Records provided:
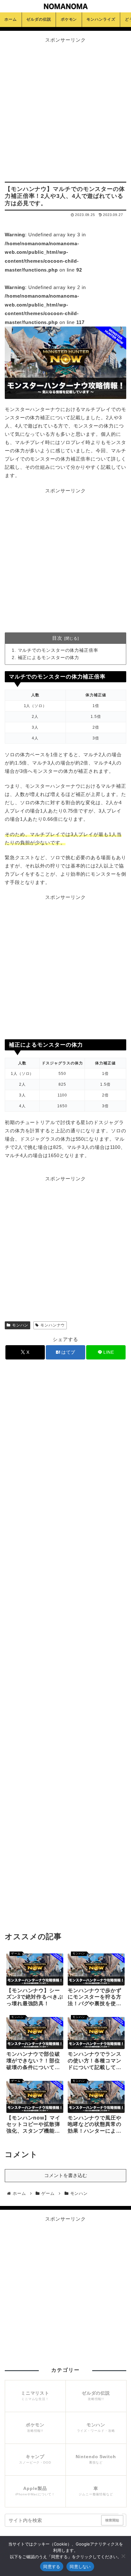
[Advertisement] (65, 109)
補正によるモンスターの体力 (48, 657)
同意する (51, 2566)
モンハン (20, 1325)
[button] (120, 2516)
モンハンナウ (52, 1325)
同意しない (80, 2566)
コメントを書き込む (65, 2175)
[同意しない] (123, 2556)
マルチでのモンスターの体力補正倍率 (58, 650)
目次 (57, 638)
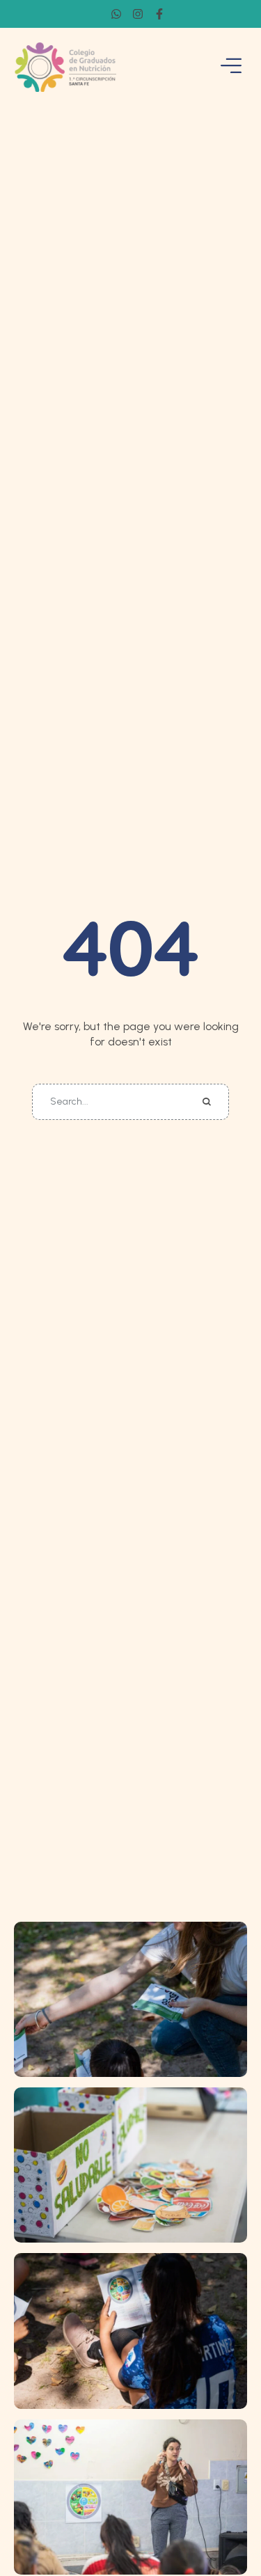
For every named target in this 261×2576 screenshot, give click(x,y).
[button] (222, 2516)
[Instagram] (137, 13)
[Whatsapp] (116, 13)
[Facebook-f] (159, 13)
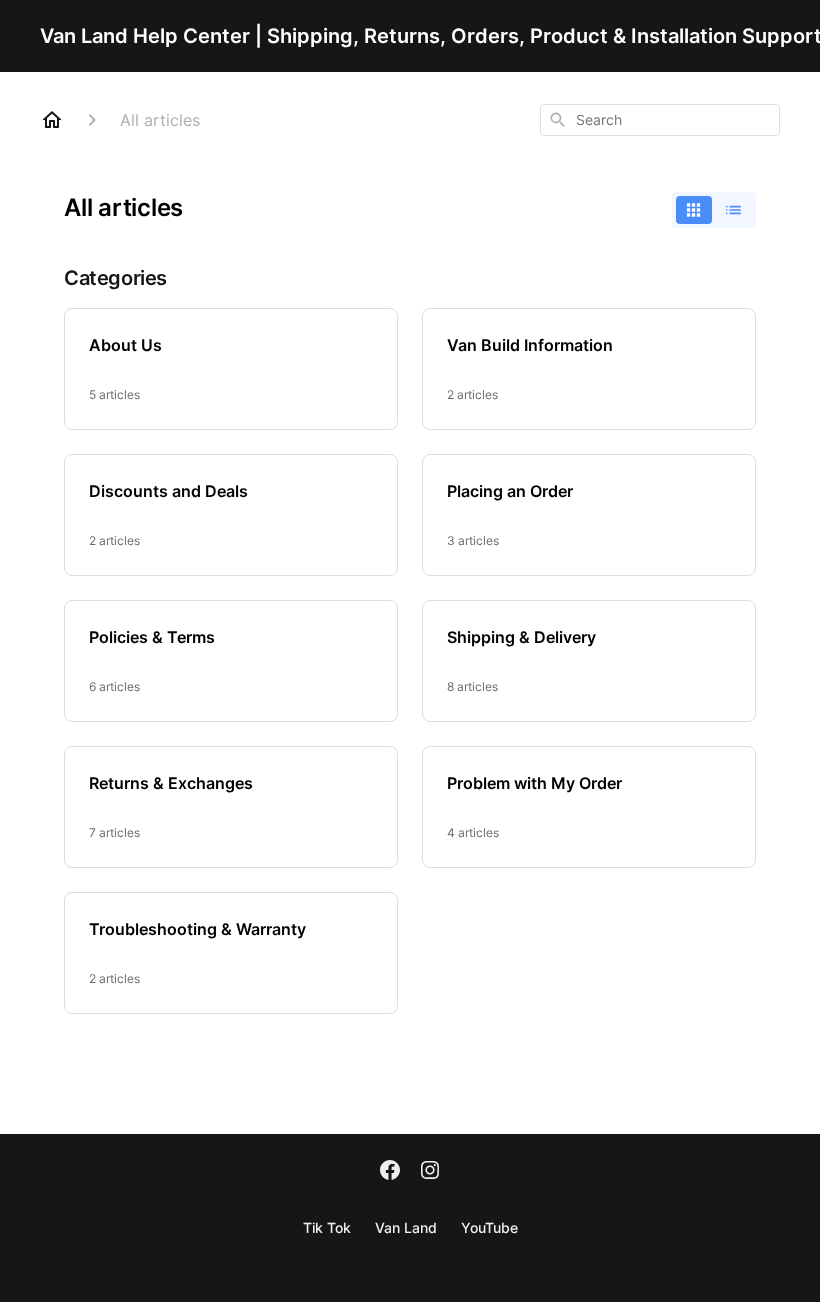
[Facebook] (390, 1172)
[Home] (52, 120)
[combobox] (660, 120)
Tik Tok (327, 1227)
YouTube (489, 1227)
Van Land (406, 1227)
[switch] (714, 210)
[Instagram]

Directions for this task: Reproduce the listing verbatim, and keep the pictures out of the copy.

Answer space:
[Advertisement] (65, 109)
補正によるモンスターの体力 (48, 657)
同意する (51, 2566)
モンハン (20, 1325)
[button] (120, 2516)
モンハンナウ (52, 1325)
同意しない (80, 2566)
コメントを書き込む (65, 2175)
[同意しない] (123, 2556)
マルチでのモンスターの体力補正倍率 (58, 650)
目次 (57, 638)
For every named target in this 261×2576 screenshot, give click(x,y).
[button] (222, 2516)
[Instagram] (137, 13)
[Whatsapp] (116, 13)
[Facebook-f] (159, 13)
[Facebook] (390, 1172)
[Home] (52, 120)
[combobox] (660, 120)
Tik Tok (327, 1227)
YouTube (489, 1227)
Van Land (406, 1227)
[switch] (714, 210)
[Instagram]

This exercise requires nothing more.